Los dueños del cotarro

    Dijo alguien alguna vez, recordaba Fernando Díaz-Plaja, que “el español es ese señor bajito que siempre está irritado”. Eso ocurría en unos tiempos en los que, quienes podían, buscaban en la costa andaluza alegría para su cuerpo y, por qué no, también para su espíritu. En lo que los sociólogos han llamado los años del desarrollismo, cuando empezaban los bikinis y el grito de guerra política era el de ¡España es diferente! Las cosas han cambiado lo suficiente para que a día de hoy se pueda afirmar que vivimos en un paradigma diferente, de gran holgura. Y, sin embargo, lo de enfadarse no solo no ha quedado atrás, sino que, a diferencia de la conformidad con que se vivía en aquellos momentos tan difíciles, ahora se van extendiendo cada vez más la intransigencia, la impaciencia y el enojo. “Uno no debe indignarse tanto, vivimos en una sociedad que se indigna constantemente. En cuanto se hace una crítica, la gente se indigna, insulta…”, se lamentaba David Trueba.
      Sabido es que, sobre todo desde las sociedades sedentarias y el abandono del nomadismo de los cazadores-recolectores, apareció lo que algunos han llamado la sociedad bien pensante, el grupo social que se atribuye a sí mismo determinar el código de conducta personal y colectivo, decidir lo que está bien y está mal y al que MacMullen describió como “la expresión explícita de lo establecido”. Un grupo que muestra su código ético como definitivo e intocable y que dispone incluso de su estatuto de sanciones en el que entra la reputación como uno de los castigos más severos, algo así a como en Grecia era el terrible ostracismo.

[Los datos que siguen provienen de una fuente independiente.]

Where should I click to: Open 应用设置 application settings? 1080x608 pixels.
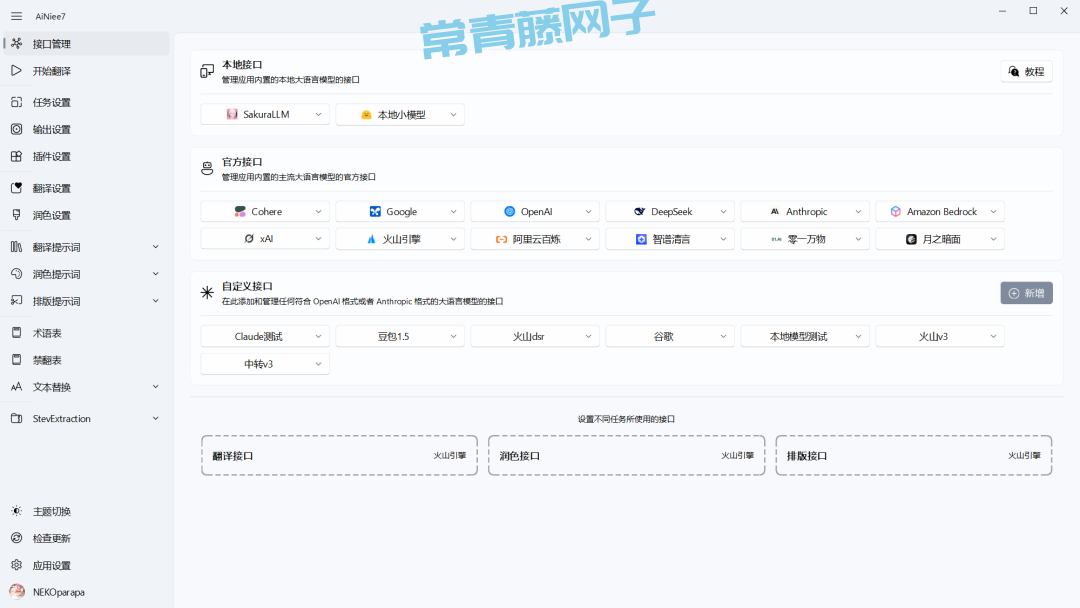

Nada tiene de sorprendente este hecho social, cuya presencia es inevitable y que canaliza tensiones positivas y negativas grupales, ayuda a la integración del colectivo, al tiempo que impide la evolución y progresión del conjunto. Ventajas e inconvenientes significativos.
      En Roma, según Paul Veyne, “la conciencia colectiva comentaba la vida de cada uno sin sombra de bochorno: no era chismorreo, sino la forma de ejercer una legítima censura, lo que se llamaba reprensión”. El problema viene cuando en esa represión se incluyen elementos de sectarismo ignorante e ignorado, apoyándose, además, en la falsificación de la realidad mediante informaciones apócrifas. Y destilando palabras de odio e insultos, que se justifican paradójicamente desde valores morales. Así, mal nos van a ir las cosas.